There are any number of good reasons to read Jonathan Rauch's "Red Families, Blue Families, Gay Families and the Search for a New Normal," not the least of them being the lack of drama, insult or animus toward our opponents. Whatever can be said of Jon, he makes a reasoned, moderate and fully-examined case for equal marriage.
Maggie Gallagher knows Jon, has spent time debating him and talking with him, and is fully aware of his views, as well as his demeanor. Yet in listening to her public pronouncements now, you would never know she was aware of non-hateful, nonviolent, rational or empathetic homosexuals. Her current rhetoric focuses solely on lesbians and gay men who hold her and her supporters in contempt. To be fair, there are plenty of those.
But what is frustrating is how Maggie - and, in fact, nearly all
of the anti same-sex marriage crowd - fail to show us the respect
and humanity that Jon displays so generously.
Jon does not shy away from directly confronting the best arguments against his own position. This piece, like most everything else I've read of his, lays out a fair and clear articulation of the opposition, and tries to understand it, the better to answer it.
Here is the test of good faith in political debate: Each side should be able to convey the other side's position to the other side's satisfaction. Jon, I think, meets this standard. Some opponents of same-sex marriage are very concerned about homosexuality in general, and feel that same-sex marriage would normalize homosexuality. That, in their view, is a socially dangerous thing to do. Others, and Maggie is in this camp, are less concerned with the normalization of homosexuality than with what they view as the abnormalization of the conventionally defined family. While there is certainly some compression and simplification here - Jon is, after all, not making their argument, just hoping to describe it fairly - I think it is hard for same-sex marriage opponents to disagree with his summation, though they would certainly want to elaborate.

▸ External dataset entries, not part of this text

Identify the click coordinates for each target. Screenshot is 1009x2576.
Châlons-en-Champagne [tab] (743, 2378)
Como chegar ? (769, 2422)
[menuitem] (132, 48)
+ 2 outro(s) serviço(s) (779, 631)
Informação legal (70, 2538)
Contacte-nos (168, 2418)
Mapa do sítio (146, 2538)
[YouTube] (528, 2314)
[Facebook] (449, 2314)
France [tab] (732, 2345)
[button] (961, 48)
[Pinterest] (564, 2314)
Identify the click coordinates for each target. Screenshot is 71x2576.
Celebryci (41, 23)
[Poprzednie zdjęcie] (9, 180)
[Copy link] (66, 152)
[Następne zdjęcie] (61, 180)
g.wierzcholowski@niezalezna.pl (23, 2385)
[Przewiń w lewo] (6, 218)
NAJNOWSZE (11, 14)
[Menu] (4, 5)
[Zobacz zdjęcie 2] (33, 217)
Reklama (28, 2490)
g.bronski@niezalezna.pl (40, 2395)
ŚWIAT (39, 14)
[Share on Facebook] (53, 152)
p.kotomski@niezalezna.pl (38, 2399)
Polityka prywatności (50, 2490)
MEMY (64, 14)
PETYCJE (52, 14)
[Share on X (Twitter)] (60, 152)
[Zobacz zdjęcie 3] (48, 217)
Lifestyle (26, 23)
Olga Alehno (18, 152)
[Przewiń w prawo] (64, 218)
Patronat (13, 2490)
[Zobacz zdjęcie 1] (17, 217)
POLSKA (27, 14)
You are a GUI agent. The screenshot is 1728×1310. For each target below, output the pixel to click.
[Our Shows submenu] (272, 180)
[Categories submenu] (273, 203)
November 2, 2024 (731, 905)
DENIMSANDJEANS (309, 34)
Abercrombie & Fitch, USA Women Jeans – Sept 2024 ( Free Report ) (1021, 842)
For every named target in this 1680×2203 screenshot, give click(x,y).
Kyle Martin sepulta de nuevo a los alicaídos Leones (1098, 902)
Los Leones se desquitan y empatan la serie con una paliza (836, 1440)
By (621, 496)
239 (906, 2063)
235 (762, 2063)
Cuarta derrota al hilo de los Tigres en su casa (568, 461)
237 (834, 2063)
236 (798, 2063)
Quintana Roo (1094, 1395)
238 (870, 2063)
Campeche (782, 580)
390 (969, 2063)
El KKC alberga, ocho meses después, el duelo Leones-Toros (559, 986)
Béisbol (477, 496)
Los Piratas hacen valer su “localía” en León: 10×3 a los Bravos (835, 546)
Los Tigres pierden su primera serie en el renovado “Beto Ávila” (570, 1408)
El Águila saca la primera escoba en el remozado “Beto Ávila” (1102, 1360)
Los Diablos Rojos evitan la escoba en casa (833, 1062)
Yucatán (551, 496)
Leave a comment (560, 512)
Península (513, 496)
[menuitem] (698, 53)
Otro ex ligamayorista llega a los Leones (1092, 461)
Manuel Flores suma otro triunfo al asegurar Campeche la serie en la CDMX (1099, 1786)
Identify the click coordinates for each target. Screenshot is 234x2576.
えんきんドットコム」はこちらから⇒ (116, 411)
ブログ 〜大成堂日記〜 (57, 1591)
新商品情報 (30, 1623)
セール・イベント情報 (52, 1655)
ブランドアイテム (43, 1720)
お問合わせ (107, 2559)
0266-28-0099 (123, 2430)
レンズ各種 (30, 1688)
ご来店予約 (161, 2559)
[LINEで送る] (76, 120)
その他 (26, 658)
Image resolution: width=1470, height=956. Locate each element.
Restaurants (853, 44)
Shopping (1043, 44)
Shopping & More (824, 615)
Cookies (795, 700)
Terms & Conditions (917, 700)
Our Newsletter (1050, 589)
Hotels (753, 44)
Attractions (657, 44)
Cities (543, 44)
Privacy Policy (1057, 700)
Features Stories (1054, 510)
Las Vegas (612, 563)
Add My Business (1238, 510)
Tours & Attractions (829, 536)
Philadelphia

Compare that with the way Maggie approaches the political debate. The very heart of our argument is equality; the law treats heterosexuals differently than homosexuals, and, in the vast majority of states, virtually ignores the existence of same-sex couples as families. While I have heard Maggie refer respectfully to lesbians and gay men of her acquaintance, she does not try to engage our argument and respond to it; she simply avoids it. She doesn't care about what happens to same-sex couples under the law. Her entire focus is on the rights of heterosexuals, and their role in society.
That is consistent with her concern about heterosexual families, but her inability or unwillingness to engage our best arguments shows that she is not interested in having a debate; she is content to continue a monologue. But heterosexuals are not the only people in the country, and the failure to even try to understand the world from the point of view of homosexuals is very strong evidence of a blithe ill will, at best, and intent to discriminate against a minority at worst.
Compare Maggie with David Blankenhorn. He, too, knows Jon, and has spent time in debate over same-sex marriage. But he is not afraid to acknowledge that we do, in fact, have an argument that merits response. This has harmed his case (to the extent he wants to preserve exclusively opposite-sex marriage) because it necessarily concedes same-sex couples are, in fact, being treated unfairly. His testimony in the Prop. 8 trial was extremely damaging to our opponents only because it was candid and humane. Every trial lawyer knows these can be fatal qualities in a witness, however valuable they are in a human being.
Aside from Blankenhorn, there are virtually no opponents of same-sex marriage who seem willing to treat us with the courtesy and dignity that Jon regularly displays, to actually articulate our side and then explain why we are wrong. I won't claim that Jon is representative of the kind of argumentation I prefer, but there is far more of it in support of same-sex marriage than there is in opposition.
That asymmetry is the source of the annoyance and peevishness among our supporters that Maggie exploits so well. She continues to win the imaginary debate she is having with herself, but she does her cause no honor by ignoring the very real arguments that could prove her wrong. She'd have done well to learn something from Jon while she had the chance.
NOTE: In the Comments, Jorge correctly points out that I'd inadvertently included the wrong link to Maggie's current rhetoric. I've fixed it to link to the correct video of Maggie calling us out for being hateful because we disagree with her.